2005年07月21日(木) 倫理を支える世界観

 私は倫理とは「他者のいのちを愛おしむこと」だと考えている。自己を生かすとともに、他者を生かしながら、「共生的に生きること」だといってもよい。私は生きる上でこれが一番大切だと思っている。

 倫理は個人を超えたレベルの集合体にも通用する。家族には家族の倫理があるし、会社や国家のレベルでも倫理は存在する。「他を生かす」という共生の精神は普遍性をもっている。そうした意味で、道徳ではなしに、あえて倫理という言葉をつかった。

 この倫理の基底にあるのは、どういう世界観だろう。それはいうまでもなく、世界は本来的に共生的にできているという世界観である。私は儒教の倫理をたいへん評価しているが、しかし、こうした共生的な世界観をはっきりと打ち出しているのは、何と言っても仏教ではないかと思っている。この点について、昨日友人の北さんが掲示板にわかりやすく書いてくれたので引用させていただこう。

<私は、この「自分は生かされている」という発想こそが、日本人の最も自然な「倫理観」になるものだと思います。
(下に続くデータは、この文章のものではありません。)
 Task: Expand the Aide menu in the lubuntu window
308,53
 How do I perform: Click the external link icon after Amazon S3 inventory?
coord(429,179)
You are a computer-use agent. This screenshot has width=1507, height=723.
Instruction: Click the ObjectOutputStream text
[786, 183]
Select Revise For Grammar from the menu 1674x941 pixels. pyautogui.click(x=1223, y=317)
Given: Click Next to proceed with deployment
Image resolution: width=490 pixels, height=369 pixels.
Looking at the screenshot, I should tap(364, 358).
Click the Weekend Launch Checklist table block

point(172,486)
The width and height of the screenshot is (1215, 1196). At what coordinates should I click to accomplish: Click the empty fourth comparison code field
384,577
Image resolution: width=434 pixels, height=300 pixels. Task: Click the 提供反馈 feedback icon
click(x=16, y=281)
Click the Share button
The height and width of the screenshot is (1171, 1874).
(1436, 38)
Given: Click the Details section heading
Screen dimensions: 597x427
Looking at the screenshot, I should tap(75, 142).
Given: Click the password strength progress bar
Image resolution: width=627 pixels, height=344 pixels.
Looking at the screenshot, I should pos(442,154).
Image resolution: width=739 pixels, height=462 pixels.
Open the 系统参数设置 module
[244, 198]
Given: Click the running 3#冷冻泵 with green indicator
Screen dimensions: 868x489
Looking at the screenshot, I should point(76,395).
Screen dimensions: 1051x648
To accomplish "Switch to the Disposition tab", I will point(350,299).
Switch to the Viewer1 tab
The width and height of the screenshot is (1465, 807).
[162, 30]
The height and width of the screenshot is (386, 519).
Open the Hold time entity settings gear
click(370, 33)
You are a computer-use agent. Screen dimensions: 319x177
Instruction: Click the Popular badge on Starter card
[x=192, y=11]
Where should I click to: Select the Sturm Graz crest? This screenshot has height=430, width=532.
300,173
日本人の倫理観は、日本人の中に「古層の神」として潜在しているアニミズムの感覚を呼び起こし、「生かされている」という発想から再構築していくことしかないと思っています>

 仏教はすべての存在がおたがいに関わり合い、お互いを支え合いながら他者依存的に存在していると説いている。この意味で「自我」というような独立した実体というものは存在しない。このことを認識し、他者に生かされていることを感謝しながら、自らも他者を生かし、そこに喜びを見いだして生きて行こうとするのが本来の仏教者のありかたである。

 私はこうした仏教の共生的な世界観と倫理をとてもすばらしいものだと思う。そしてこうした思想を生身の生活の中で実践した親鸞や日蓮、道元、良寛という人々を大変すばらしい人たちだと考えている。私は現代の「安心立命」や「現世利益」に傾いた仏教からは離れつつあるが、こうした本来の仏教には惹かれる。

 「他者を生かす」ということはどういうことか。もう少しこれをつきつめてみると、それは「他者の多様な生き方を尊重する」ということだ。深い森に行けば分かることだが、そこでは多様な生命が仲良く共存している。一部の強い植物や動物が力にまかせて他者を駆逐しているわけではない。こうした多様性こそが、森を美しく豊かな世界にしている。

 これにたいして、森が切り開かれ、開発された土地、人間が強権的に支配し介入しているところでは、そうはいかない。セイダカアワダチソウなどの外来種が、他者を駆逐しながらわがものがおに勢力を張っている。ここに見られるのは、露骨な生存競争であって、お互いを生かし合いながら、みずからも生きようという共生の姿勢は稀薄である。

 しかし、こうした弱肉強食の世界が自然の本来の姿ではない。それはこの地上にいまだに何百万種というじつに多様な生物が存在することからも明らかだろう。そのうちの一員である人間があまりに増えすぎ、しかも他者の存在をないがしろにするので、自然もまたこうした殺伐とした一面をみせているだけである。

 仏教の世界観と倫理は、他者として人間だけではなく、この地上に存在するすべての生きとし生けるものにまでその射程がとどいている。私たちはこれを大切にしよう。私たち人類がしあわせに生き延びるためには、こうした万物を生かそうとする深みのある世界観と倫理に立脚するしかないのである。